* Görev amacı *
Aşağıdaki sayfa alıntısına göre “böl-yönet” politikası ne içindir, lütfen belirtin.

* Sayfa alıntısı *
§ §
İslamcılığın mülkiyetçiliği ve Kürd’ün rekabetçiliği eleştirilmelidir. Rojava devrimci bir eleştiridir, olmalıdır.

10.

Gezi’nin tetiklediği bir politik yaklaşım, “böl-yönet”tir. Bu yaklaşım, burjuva öznellik anlayışının bir ürünüdür ve esasında özünde bir’likçidir ve çatışmaların derinleşmesine mani olur. Sadece başkalarını kendisine mecbur bıraktırmayı düşünen küçük burjuvalara seslenir. “Böl-yönet” politikası, kütlesel, bütünsel, köklü bir dönüşümün önünü almak içindir.

11.

İslam’ın ve Kürd’ün solla kurduğu negatif ve pozitif ilişki, devletin ve burjuvazinin sızdığı kimi yarıklar açmaktadır. Sola değen yerler, hemen birey olmayı, liberalleşmeyi, muhafazakârlaşmayı getirmektedir beraberinde. Devlete ve burjuvaziye karşı mücadelenin ana bileşeni değilse, kurulan ilişkilerin de bir anlamı yoktur.

12.
§ §
* Kaynak veriler *

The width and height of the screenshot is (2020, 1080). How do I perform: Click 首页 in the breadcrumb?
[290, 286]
§ §
* Yanıt olarak *
Kütlesel, bütünsel, köklü bir dönüşümün önünü almak içindir.